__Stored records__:
-------------------------
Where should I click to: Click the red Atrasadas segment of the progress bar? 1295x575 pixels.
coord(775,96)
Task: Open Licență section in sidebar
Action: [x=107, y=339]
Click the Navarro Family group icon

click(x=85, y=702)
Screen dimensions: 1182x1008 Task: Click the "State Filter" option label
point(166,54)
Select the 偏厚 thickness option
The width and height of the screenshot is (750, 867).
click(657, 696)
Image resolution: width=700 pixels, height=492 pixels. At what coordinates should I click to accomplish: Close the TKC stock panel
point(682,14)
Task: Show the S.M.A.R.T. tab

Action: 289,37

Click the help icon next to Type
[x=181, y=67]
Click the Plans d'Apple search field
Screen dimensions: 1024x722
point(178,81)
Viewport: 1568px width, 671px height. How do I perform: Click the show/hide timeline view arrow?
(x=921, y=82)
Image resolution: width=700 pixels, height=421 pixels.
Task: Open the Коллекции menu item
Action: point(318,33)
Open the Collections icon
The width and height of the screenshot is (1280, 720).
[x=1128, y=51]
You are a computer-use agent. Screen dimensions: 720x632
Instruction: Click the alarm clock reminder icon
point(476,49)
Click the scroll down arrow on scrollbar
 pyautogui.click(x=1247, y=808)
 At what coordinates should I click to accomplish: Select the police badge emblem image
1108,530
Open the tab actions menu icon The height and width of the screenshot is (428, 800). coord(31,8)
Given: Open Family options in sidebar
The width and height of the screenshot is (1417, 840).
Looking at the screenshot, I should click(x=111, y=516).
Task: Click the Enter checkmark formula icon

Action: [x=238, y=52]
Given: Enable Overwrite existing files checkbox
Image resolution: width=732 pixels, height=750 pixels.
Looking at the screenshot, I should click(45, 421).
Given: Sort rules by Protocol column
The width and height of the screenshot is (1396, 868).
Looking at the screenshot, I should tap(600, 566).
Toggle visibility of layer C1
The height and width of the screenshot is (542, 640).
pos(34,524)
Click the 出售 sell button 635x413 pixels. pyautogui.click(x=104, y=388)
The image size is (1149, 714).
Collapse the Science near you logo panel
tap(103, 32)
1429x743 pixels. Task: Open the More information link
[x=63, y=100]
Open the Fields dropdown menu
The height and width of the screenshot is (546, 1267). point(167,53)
-------------------------
__Instructions for the task__: Return each line of the data above that includes the word "Given".

__Solution to this problem__:
Given: Open Family options in sidebar
Given: Enable Overwrite existing files checkbox
Given: Sort rules by Protocol column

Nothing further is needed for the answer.